A qualidade de vida é um desafio permanente para os que vivem nas grandes cidades. As tensões ligadas à segurança, saneamento, mobilidade, entre outras, somadas a pressões de ordem profissional e pessoal resultam num fardo pesado, que não raro causa ou aprofunda a ansiedade e a depressão. Mas outro fator, bastante característico de grandes espaços urbanos, também pode levar a esses dois transtornos mentais: a falta de áreas verdes.

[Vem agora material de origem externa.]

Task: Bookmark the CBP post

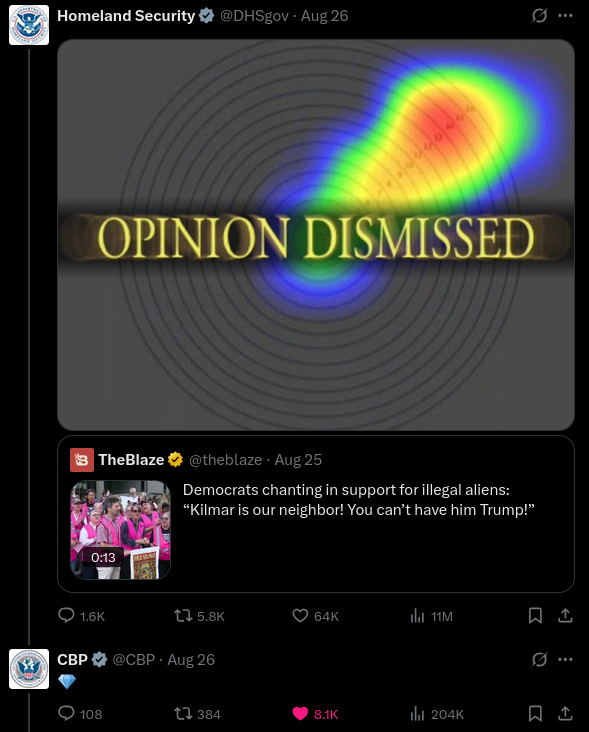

Pesquisa recente da Faculdade de Medicina da USP (FMUSP) realizada na região metropolitana de São Paulo verificou que a falta de áreas verdes está associada a um maior número de pessoas ansiosas — quando comparado a regiões de maior cobertura vegetal. De acordo com o estudo, publicado na revista científica Journal of Exposure Science & Environmental Epidemiology, quem mora em regiões mais afastadas, como a Serra da Cantareira, por exemplo, convive com cerca de 80% de verde ao redor da residência e tende a manifestar menos ansiedade que moradores de áreas mais centrais, ainda que arborizadas. Caso do Alto de Pinheiros, onde há até 60% de verde nas proximidades.
Há, claro, óbvios ganhos em se ter mais verde nas cidades. A qualidade do ar tende a melhorar, já que a cobertura vegetal absorve materiais particulados da emissão de gases poluentes. Isso tem reflexo na melhoria da saúde da população em relação a doenças do trato respiratório (tais como pneumonia, bronquite crônica e asma), mas não só: também diminuem os riscos de infarto e câncer do pulmão. Apesar da pandemia de Covid-19 — e dos milhões de mortes que já provocou —, as doenças cardiovasculares ainda são a principal causa de morte atualmente no Brasil e no mundo, segundo a Organização Mundial da Saúde (OMS). O que significa que qualquer avanço no que diz respeito à saúde do coração é bem-vindo.
Mas os benefícios para a saúde mental não são em nada inferiores. Documento produzido pela divisão europeia da OMS (intitulado “Urban green spaces: a brief for action”, ou “Espaços verdes urbanos: um guia para a ação”, em tradução livre) destaca que nas cidades onde existem mais áreas verdes, as pessoas têm mais oportunidades para fazer atividade física ou conviver ao ar livre, favorecendo até mesmo as relações entre comunidades. A pandemia, aliás, mostrou o quão nocivos os efeitos de períodos prolongados de isolamento podem ser. Alguns estudos, por outro lado, comprovam que a saúde mental só tem a ganhar quando temos a chance de nos aproximarmos da natureza, com uma melhora das funções cognitivas, diminuição da demência, alívio de estresse, melhorias do sono e do sistema imunológico.
O documento da OMS europeia ressalta também que mais áreas verdes são importantes principalmente para populações menos favorecidas, que muitas vezes vivem em regiões não só desprovidas de parques e praças, mas também de infraestruturas básicas de saneamento. O que é um obstáculo mais comum ainda por aqui.
Cidades com grandes espaços verdes serão um desafio cada vez maior no futuro, uma vez que o aumento populacional avança. A Organização das Nações Unidas (ONU) prevê cerca de 70% da população mundial vivendo em meios urbanos em 2050. Como ansiedade e depressão cresceram 27,6% e 25,6%, respectivamente, ao longo da pandemia, segundo pesquisa publicada na prestigiada revista científica The Lancet, vencê-lo deve ser uma de nossas prioridades a partir de agora.
O medo de morrer ao contrair a doença, de perder o emprego e os meios de ganhar o sustento para a família, além do isolamento social, formaram a combinação tóxica que reforçou tais estatísticas. Mais áreas verdes nas cidades, com amplo acesso para todos — sem esquecer dos menos favorecidos — poderiam desempenhar um grande papel na recuperação não só da saúde física, mas também da saúde mental de todos nós.